Malos días para ser de derechas cuando ni el consuelo de la religión es posible, días de tribulación. El tesorero Bárcenas falsifica su propia letra, la ministra Mato se falsifica a sí misma y Mariano está desaparecido como Dios aunque de vez en cuando asome la cabeza para desdecirse de lo indecible y visitar los míticos cerros de Úbeda en los que emergen esos brotes verdes que solo perciben sus ojos miopes. Mariano saca la cabeza y la vuelve a meter cuando le mencionan a Luis el Cabrón. Era un cabrón pero era su cabrón y los cabrones cuando se desmandan pueden ponerlo todo patas arriba.

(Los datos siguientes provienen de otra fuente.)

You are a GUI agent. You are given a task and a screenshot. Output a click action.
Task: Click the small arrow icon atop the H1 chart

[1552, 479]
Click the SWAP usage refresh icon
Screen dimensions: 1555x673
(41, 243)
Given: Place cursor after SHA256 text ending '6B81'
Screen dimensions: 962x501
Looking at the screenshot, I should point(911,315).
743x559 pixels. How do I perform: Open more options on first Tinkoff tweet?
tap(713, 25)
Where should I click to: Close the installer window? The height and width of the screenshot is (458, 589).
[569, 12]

Y mientras Dios se oculta y la patria se desmorona, la Corona solo valdrá el oro que pese cuando se venda  o se hipoteque. El oro es un valor refugio, eso lo sabíamos casi todos menos Solbes aquél ministro de Hacienda que lo cambió seguramente por algo parecido a las preferentes. España está desahuciada y tenemos que exigir al menos la dación en pago  cuando alguien se la incaute, siempre hay algún incauto.

Y ni siquiera podemos encomendarnos al Padre Nuestro para que perdone nuestras deudas. Al Padre Nuestro le cambiaron el enunciado, ofensas y ofensores, por deudas y deudores. Cambiaron las palabras y comenzó el ajuste de cuentas.